Tak hanya para calon pemimpin atau Wakil Rakyat, tapi yang juga tak kalah parah adalah kita sebagai rakyat. Karena buah demokrasi seperti ini tidak hanya melahirkan pemimpin dan wakil rakyat yang tidak berkualitas, tapi juga menumbuhsuburkan perilaku cengeng dalam kehidupan sosial kita (rakyat). Bagaimana tidak, kita memilih pemimpin atau seseorang karena pemberiannya bukan karena kemampuan atau keyakinan bahwa ia mampu ketika duduk di posisi yang dia inginkan itu. Karena perilaku cengeng suka meminta inilah akhirnya menyebabkan nilai diri kita seringkali hanya dihargai baju kaos, mukena, jilbab, sarung, baju koko, bahkan hal-hal yang berbentuk materi. Perilaku ini terjadi apa bukan karena kita memiliki mental cengeng?
Generasi muda kita sebagai penerus keberlangsungan negeri ini di masa yang akan datang pun sudah terkontaminasi dan dididik dengan perilaku-perilaku cengeng, baik oleh para seniornya maupun karena memang dasarnya sudah berperilaku cengeng. Tidak sedikit para generasi muda kita yang menghambakan diri kepada orang-orang berduit walau ia tahu bahwa orang yang dihambakan itu berperilaku bejad, licik, bukan orang yang layak dan kemampuan hanya 1 ons tapi dicitrakan 10 kg. Anak-anak muda dididik menjadi penjilat demi syahwat politik.
LSM atau organisasi kemasyarakatan bahkan keagamaan kita pun kerapkali berperilaku cengeng dengan hanya mampu melakukan sesuatu dengan menjadi pengemis (menebar proposal) demi mengharapkan uang receh dari pengusaha dan penguasa.
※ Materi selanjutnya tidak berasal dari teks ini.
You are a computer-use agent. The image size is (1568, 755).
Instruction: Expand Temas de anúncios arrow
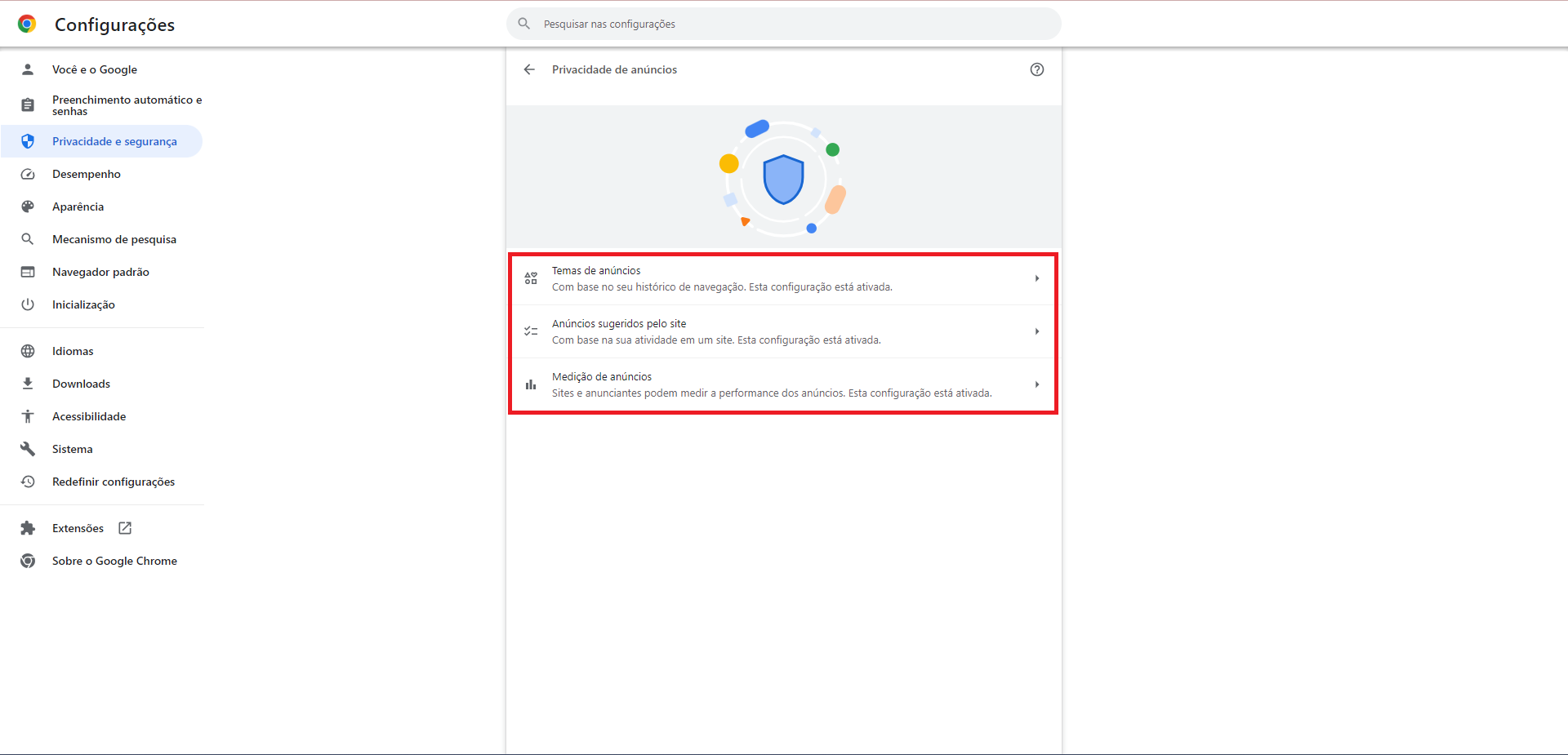(1036, 278)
Parahnya lagi, mental dan perilaku cengeng itu ditunjukkan dengan memilih, mendukung dan memuji-muji orang yang membantu secara materi tersebut. Inilah salah satu jawaban mengapa di Bangka Belitung ini saya tidak berniat masuk atau mau menjadi pengurus organisasi apapun.
Wajar saja jika kehancuran negeri salah urus atau Republik Tulah ini sudah begitu mengakar dalam setiap urat nadi kebangsaan kita. Sistem hukum dan bernegara kita pun semakin kacau balau tanpa tahu lagi mana yang benar mana yang salah. Parahnya media massa pun kerapkali menjadi pengadilan publik, begitu gampang menghitam-putihkan seseorang sesuai dengan pesanan atau keinginan. Oleh karenanya tidaklah heran dalam kondisi seperti ini orang yang dicela, dituduh bahkan di penjara itu belum tentu orang-orang salah, dan kita-kita yang berada diluar penjara belum juga tentu adalah lebih baik dari mereka-mereka yang ada di penjara atau pernah di penjara. Perilaku aparat hukum kita sudah tidak dapat dipercaya, karena uang dan jabatan sudah terlalu berkuasa akibat para penegak hukum bermental cengeng. Oleh karenanya akibat kondisi “perkeliruan” di negeri ini, orang-orang yang baik harus terpinggirkan di sudut-sudut kehidupan. Jika ada sosok atau kelompok yang bagus dan berkompeten ingin berbuat, maka siap-siap untuk menghadapi buasnya kekuasaan uang dan jabatan. Karena sudah terjadi di negeri kita ini apa yang pernah dikhawatirkan oleh Rasulullah SAW: “Apabila suatu pekerjaan (jabatan) diserahkan kepada orang yang bukan ahlinya, maka tunggulah masa kehancurannya”.